= Esercizi proposti =
- a) Riformuli in forma di elenco puntato il paragrafo del brano sul film Munich che comincia con «Il film tratto dal libro Vengeance», mantenendone i fatti principali.
- b) Prosegua il brano sul film Munich dopo l'ultima frase riportata.

= Brano estratto =
Munich, il nuovo film di Steven Spielberg

Spettacolo

Se negli Stati Uniti il nuovo film di Steven Spielberg ha provocato molte polemiche, in Italia non si è dimostrato da meno.
Il film tratto dal libro Vengeance (vendetta) del canadese George Jonas uscito negli anni Ottanta, parte dal tragico attentato alle olimpiadi di Monaco del 1972. Un gruppo di terroristi della formazione palestinese Settembre Nero entrarono nel villaggio Olimpico allestito in Baviera dove si svolgevano i giochi olimpici e sequestrarono alcuni atleti israeliani. Le trattative non andarono a buon fine e la vicenda si concluse tragicamente con l’uccisione di 11 atleti israeliani. Nel corso dell’operazione di polizia rimasero uccisi anche cinque terroristi e un uomo delle forze dell’ordine. Dovevano essere le olimpiadi della riconciliazione e si trasformarono invece in una strage.
Il lavoro di Spielberg parte dall’attentato per poi concentrarsi sulla vendetta dei servizi segreti israeliani.
L’allora primo ministro laburista israeliano Golda Meir dopo aver affrontato molti dilemmi morali diede ordine di individuare ed eliminare i responsabili della strage.
Una serie di vendette violente che nel film sembra interminabile. Il film di Spielberg pone delle domande senza dare delle risposte e rimane profondamente ambiguo rispetto alla condanna del terrorismo.

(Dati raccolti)
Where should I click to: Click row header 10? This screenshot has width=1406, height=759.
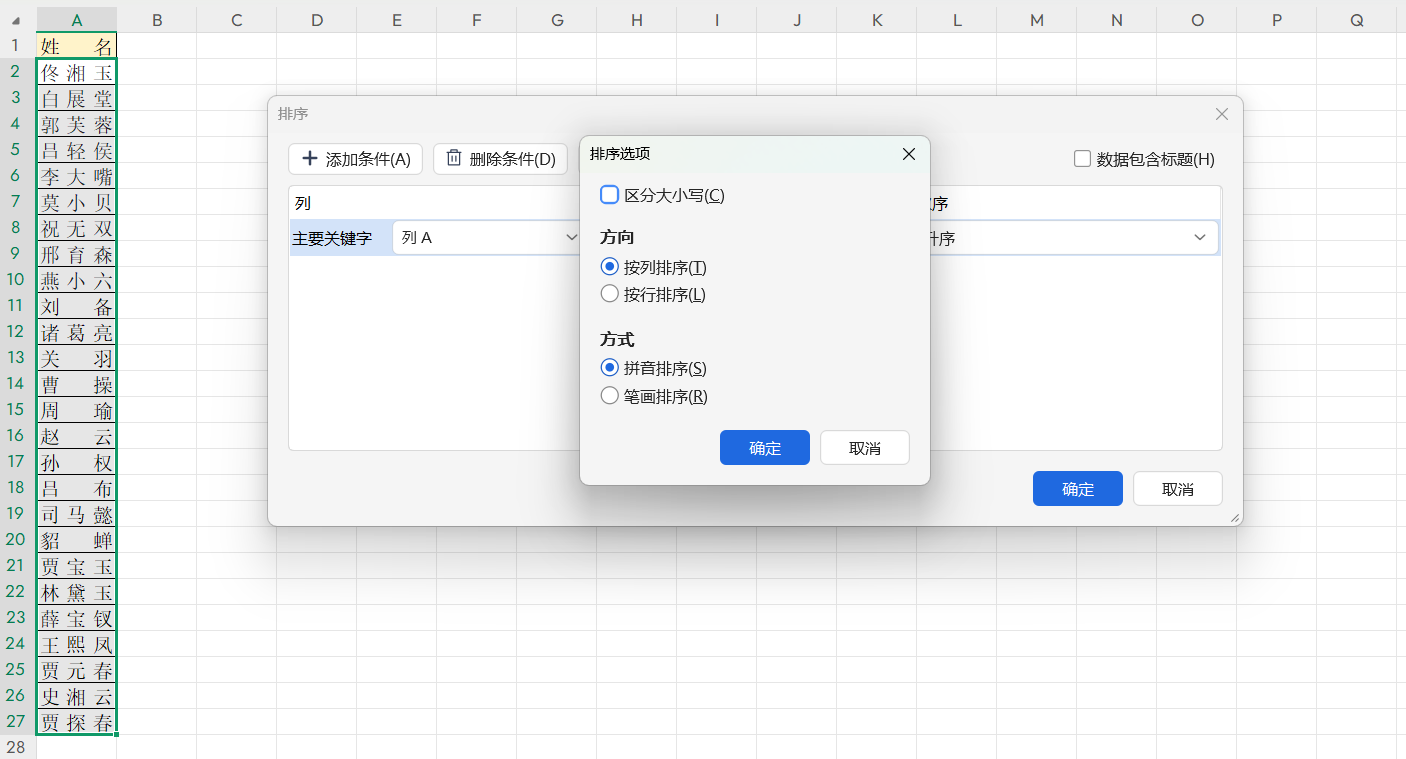tap(15, 280)
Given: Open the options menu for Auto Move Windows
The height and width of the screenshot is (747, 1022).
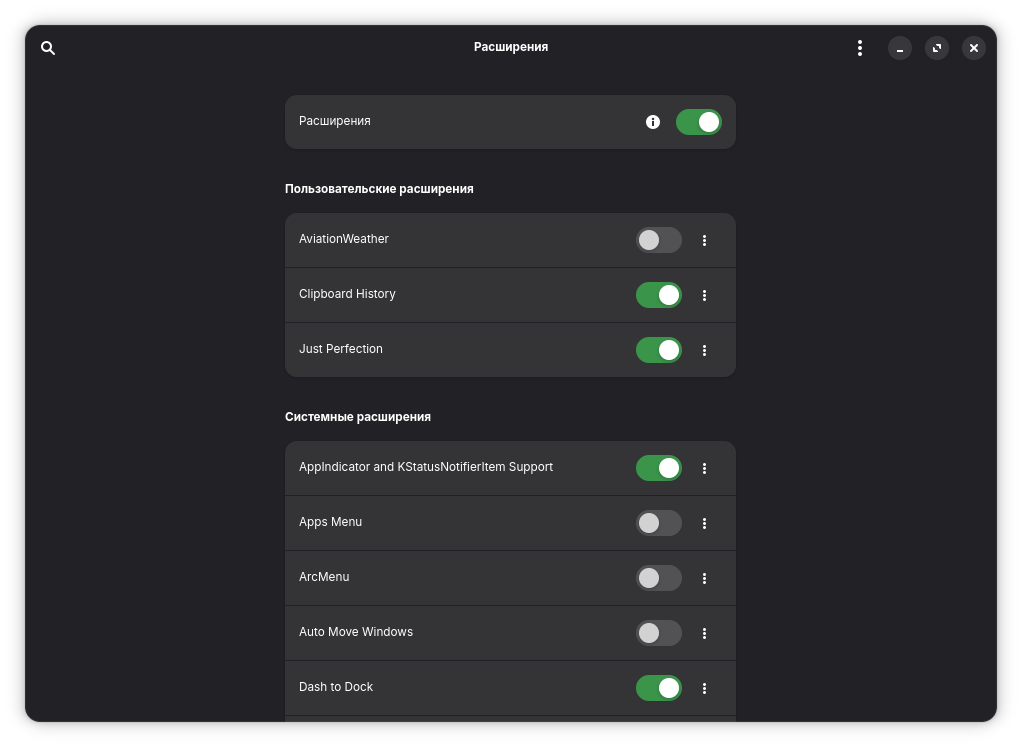Looking at the screenshot, I should [x=704, y=633].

= Risultati =
- a)
- Il film è tratto dal libro Vengeance (vendetta) del canadese George Jonas, uscito negli anni Ottanta, e parte dall'attentato alle olimpiadi di Monaco del 1972.
- Terroristi del gruppo palestinese Settembre Nero entrarono nel villaggio olimpico allestito in Baviera e sequestrarono alcuni atleti israeliani.
- Le trattative fallirono e furono uccisi 11 atleti israeliani.
- Durante l'operazione di polizia morirono anche cinque terroristi e un uomo delle forze dell'ordine.
- Quelle che dovevano essere le olimpiadi della riconciliazione si trasformarono in una strage.

- b)
Spielberg vuole fare riflettere e sottoporci il problema di con quali mezzi una società democratica possa combattere il terrorismo. Se un’ azione violenta contro di esso non porti a risultati diversi da quelli preventivati. E’ molto discutibile la veridicità storica di qusto lavoro.
Ma soprattutto Spielberg ha voluto aggiungere una scena che nel libro non esiste.
Si tratta dell’incontro fra il capo della squadra del Mossad incaricato della vendetta e un giovane palestinese.
E quello che viene fuori è quasi una equivalenza morale fra terrorismo e anti terrorismo e rischia di mettere sullo stesso piano vittime e carnefici. Se il film vuole fare riflettere sui nostri giorni come ha dichiarato il regista è un peccato che non abbia tenuto conto di come il terrorismo sia cambiato negli ultimi anni.
Un terrorismo sempre più cieco, che colpisce gli ebrei ma anche gli stessi musulmani.

Alice Werblowsky

Le polemiche, più che annunciate, potrebbero essere ormai definite assicurate. Il nuovo film di Steven Spielberg, in arrivo sugli schermi europei dopo un tormentato esordio su quelli statunitensi, non manca di far discutere e di suscitare perplessità. La trama dell’ultimo lavoro del grande regista ebreo americano è ormai nota a tutti: riprende semplicemente quella che alcuni romanzi pubblicati diversi anni or sono e in bilico fra cronaca, storia e avventura, avevano già narrato. Il massacro degli atleti israeliani alle olimpiadi di Monaco del 1972 e la conseguente caccia ai terroristi palestinesi che se ne erano resi protagonisti da parte dei servizi segreti israeliani. Spielberg ha realizzato un film d’azione sfruttando e reinterpretando una ferita ancora aperta per tutti.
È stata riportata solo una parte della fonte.